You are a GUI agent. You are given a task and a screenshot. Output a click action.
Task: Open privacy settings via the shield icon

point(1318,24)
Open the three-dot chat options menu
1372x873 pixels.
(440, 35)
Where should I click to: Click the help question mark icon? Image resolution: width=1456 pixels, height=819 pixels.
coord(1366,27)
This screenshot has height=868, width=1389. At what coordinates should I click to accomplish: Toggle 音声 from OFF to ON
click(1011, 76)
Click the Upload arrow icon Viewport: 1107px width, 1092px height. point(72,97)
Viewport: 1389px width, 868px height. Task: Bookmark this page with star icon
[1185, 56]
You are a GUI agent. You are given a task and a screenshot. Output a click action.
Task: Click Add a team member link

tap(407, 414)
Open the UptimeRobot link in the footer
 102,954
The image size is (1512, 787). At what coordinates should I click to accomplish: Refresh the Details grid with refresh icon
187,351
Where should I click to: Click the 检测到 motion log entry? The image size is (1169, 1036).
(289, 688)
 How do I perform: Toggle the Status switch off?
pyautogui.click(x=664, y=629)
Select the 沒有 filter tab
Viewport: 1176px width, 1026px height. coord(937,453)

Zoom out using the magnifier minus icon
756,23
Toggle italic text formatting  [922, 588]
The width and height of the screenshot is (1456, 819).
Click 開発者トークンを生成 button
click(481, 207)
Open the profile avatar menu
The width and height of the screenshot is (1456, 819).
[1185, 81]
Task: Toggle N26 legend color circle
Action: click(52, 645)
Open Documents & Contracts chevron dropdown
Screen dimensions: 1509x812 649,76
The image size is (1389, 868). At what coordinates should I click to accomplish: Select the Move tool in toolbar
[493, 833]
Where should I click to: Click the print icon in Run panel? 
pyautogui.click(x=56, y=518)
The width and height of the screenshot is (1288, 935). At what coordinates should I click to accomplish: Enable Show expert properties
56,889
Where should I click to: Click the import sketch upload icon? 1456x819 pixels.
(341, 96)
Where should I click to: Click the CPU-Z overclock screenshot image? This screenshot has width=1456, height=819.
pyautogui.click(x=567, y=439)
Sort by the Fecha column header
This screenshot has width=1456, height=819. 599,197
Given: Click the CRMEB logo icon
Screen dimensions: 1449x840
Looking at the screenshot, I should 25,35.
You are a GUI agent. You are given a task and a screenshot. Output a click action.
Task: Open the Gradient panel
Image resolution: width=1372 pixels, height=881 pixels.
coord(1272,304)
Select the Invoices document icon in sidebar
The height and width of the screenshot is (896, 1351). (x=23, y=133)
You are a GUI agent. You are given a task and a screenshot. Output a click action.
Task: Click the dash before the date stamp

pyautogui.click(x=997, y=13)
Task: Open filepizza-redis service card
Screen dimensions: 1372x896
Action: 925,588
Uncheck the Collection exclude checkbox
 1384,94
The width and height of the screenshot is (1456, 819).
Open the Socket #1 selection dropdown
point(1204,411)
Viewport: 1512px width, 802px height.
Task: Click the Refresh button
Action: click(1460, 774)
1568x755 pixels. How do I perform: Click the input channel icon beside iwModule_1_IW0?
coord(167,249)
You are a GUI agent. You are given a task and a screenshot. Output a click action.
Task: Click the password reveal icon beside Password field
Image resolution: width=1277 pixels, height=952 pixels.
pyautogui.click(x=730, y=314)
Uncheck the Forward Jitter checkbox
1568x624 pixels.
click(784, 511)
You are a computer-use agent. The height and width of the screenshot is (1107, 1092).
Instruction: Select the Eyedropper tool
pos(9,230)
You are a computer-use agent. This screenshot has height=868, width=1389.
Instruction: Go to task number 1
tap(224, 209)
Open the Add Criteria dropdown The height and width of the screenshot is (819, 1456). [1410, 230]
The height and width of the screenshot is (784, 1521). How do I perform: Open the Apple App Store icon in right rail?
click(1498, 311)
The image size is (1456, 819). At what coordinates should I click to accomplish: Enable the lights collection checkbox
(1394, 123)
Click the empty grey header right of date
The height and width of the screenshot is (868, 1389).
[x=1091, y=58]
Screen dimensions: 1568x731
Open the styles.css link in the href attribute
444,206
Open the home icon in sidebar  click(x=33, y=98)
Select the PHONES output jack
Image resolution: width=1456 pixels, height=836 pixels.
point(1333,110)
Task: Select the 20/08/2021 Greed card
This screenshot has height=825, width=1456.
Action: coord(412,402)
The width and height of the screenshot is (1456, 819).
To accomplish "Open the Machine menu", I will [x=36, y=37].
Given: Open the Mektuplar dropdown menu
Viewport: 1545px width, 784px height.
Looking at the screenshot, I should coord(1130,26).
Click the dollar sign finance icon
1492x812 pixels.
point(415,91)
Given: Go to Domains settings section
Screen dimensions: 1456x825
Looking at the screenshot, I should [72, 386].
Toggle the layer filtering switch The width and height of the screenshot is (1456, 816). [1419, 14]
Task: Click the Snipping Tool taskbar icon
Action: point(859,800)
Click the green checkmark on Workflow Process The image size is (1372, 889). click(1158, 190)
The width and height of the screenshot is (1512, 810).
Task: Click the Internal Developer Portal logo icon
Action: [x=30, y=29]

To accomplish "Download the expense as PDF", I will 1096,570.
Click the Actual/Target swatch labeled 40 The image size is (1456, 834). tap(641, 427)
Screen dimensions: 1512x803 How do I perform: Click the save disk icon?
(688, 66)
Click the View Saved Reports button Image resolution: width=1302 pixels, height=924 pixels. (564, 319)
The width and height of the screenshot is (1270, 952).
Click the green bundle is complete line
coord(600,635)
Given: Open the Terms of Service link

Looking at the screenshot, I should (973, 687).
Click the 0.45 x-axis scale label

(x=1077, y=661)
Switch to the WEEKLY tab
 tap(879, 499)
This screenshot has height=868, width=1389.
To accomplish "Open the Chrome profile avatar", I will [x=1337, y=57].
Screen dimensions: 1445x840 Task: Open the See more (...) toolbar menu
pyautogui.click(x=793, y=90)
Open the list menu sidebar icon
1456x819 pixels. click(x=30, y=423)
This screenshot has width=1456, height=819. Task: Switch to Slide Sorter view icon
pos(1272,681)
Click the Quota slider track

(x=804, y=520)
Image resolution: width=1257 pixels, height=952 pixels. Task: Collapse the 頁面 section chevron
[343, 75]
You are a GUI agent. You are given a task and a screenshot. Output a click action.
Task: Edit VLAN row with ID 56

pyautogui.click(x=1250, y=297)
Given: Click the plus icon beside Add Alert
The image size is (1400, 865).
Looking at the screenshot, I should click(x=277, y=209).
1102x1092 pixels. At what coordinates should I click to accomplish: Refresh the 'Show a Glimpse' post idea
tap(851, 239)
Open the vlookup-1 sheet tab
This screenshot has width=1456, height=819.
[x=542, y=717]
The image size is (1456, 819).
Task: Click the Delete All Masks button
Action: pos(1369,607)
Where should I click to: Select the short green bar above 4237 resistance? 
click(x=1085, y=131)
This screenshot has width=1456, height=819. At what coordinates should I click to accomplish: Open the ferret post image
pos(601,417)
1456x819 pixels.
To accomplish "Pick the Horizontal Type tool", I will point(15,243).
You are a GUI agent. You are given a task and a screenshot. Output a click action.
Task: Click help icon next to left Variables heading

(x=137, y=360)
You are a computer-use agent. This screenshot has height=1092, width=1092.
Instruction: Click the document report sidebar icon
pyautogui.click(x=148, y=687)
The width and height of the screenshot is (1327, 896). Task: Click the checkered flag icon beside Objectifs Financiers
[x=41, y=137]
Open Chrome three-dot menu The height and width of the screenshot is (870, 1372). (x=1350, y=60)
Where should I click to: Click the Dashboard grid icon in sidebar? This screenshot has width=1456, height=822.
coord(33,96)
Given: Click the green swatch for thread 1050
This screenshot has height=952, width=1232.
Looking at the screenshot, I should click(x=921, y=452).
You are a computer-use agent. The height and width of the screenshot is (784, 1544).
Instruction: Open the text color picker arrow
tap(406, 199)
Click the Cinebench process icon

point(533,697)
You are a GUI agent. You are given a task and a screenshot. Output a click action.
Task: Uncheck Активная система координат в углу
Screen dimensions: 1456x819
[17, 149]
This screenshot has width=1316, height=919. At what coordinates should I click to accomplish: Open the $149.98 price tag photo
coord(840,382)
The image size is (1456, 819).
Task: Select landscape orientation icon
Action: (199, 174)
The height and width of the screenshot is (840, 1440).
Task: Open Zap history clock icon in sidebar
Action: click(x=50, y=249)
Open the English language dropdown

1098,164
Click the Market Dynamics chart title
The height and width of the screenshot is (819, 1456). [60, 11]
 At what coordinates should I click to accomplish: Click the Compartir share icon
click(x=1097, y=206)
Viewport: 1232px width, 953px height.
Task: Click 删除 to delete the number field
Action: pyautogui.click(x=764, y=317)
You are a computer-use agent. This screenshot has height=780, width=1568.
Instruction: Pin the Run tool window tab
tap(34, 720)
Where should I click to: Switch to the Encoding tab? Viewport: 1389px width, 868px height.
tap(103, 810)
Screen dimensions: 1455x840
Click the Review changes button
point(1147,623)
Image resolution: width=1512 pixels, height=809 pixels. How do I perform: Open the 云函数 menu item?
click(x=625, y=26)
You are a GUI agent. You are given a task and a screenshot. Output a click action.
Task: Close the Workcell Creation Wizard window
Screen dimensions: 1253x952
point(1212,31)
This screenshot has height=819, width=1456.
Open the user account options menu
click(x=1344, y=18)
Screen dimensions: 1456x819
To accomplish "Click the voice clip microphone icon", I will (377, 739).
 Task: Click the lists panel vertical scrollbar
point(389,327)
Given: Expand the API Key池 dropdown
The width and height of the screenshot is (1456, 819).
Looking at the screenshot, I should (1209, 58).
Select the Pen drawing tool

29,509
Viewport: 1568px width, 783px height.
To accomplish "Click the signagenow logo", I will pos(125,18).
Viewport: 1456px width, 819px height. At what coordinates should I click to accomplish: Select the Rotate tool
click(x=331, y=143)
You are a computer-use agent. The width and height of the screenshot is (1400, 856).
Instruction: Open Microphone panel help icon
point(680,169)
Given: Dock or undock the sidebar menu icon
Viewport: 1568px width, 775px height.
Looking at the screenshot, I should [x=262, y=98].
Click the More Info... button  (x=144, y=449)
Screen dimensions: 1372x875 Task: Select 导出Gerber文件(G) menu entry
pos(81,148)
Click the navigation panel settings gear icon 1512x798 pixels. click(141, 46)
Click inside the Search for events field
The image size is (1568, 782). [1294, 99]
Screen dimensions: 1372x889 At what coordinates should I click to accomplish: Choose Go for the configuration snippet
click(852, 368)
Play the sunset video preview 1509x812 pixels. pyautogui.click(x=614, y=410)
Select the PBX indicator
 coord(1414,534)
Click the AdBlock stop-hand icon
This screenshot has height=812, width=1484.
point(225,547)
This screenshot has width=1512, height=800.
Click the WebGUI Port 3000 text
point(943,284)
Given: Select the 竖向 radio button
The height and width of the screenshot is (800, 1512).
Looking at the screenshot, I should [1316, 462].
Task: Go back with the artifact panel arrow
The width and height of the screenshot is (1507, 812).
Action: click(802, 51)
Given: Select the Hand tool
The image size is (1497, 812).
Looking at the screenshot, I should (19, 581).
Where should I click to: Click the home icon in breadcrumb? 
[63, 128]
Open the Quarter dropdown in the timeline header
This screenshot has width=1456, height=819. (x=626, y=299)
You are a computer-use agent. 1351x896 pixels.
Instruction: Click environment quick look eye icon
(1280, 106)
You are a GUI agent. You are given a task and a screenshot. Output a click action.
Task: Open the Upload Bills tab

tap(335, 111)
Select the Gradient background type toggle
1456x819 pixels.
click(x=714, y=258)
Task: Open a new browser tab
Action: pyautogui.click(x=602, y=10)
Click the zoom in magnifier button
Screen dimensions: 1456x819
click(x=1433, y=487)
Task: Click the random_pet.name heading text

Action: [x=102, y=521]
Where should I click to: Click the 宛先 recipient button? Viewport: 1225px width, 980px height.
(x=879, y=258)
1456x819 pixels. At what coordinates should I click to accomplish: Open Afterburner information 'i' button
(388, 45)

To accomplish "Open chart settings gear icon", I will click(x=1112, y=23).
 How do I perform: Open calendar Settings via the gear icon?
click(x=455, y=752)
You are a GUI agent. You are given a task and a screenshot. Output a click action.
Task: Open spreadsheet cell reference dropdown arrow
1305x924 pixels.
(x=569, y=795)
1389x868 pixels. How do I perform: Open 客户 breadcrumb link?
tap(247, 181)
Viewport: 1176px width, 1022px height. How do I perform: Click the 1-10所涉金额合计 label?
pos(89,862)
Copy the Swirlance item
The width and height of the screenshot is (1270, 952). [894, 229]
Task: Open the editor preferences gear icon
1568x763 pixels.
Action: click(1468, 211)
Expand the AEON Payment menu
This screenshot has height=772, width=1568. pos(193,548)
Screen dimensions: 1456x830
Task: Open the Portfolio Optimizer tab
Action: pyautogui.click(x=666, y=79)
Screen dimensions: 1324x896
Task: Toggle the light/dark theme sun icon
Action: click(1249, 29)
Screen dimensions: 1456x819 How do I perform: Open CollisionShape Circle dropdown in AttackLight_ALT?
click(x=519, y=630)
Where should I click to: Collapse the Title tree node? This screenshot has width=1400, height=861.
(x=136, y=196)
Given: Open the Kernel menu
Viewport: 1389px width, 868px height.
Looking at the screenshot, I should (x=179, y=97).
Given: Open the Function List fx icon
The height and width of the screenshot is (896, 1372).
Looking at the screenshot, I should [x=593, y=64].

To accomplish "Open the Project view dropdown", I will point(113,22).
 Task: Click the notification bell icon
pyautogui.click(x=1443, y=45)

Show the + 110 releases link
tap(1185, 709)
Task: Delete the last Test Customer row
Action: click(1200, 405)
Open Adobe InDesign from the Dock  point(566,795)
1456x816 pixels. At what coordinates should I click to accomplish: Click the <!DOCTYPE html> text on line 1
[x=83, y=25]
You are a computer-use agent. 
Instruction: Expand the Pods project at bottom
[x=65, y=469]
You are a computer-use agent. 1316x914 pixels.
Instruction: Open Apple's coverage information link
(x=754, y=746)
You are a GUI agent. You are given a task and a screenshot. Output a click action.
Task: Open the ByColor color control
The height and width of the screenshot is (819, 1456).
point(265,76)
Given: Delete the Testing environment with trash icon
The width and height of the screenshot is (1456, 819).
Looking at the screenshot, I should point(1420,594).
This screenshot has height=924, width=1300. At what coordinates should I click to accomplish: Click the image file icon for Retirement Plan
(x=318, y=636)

* **Exercise brief**
Copy out only the lines of the records above from the one with "Click inside the Search for events field" through the one with "Given: Select the 竖向 radio button", exactly as they stand, both included.

* **Result**
Click inside the Search for events field
The image size is (1568, 782). [1294, 99]
Screen dimensions: 1372x889 At what coordinates should I click to accomplish: Choose Go for the configuration snippet
click(852, 368)
Play the sunset video preview 1509x812 pixels. pyautogui.click(x=614, y=410)
Select the PBX indicator
 coord(1414,534)
Click the AdBlock stop-hand icon
This screenshot has height=812, width=1484.
point(225,547)
This screenshot has width=1512, height=800.
Click the WebGUI Port 3000 text
point(943,284)
Given: Select the 竖向 radio button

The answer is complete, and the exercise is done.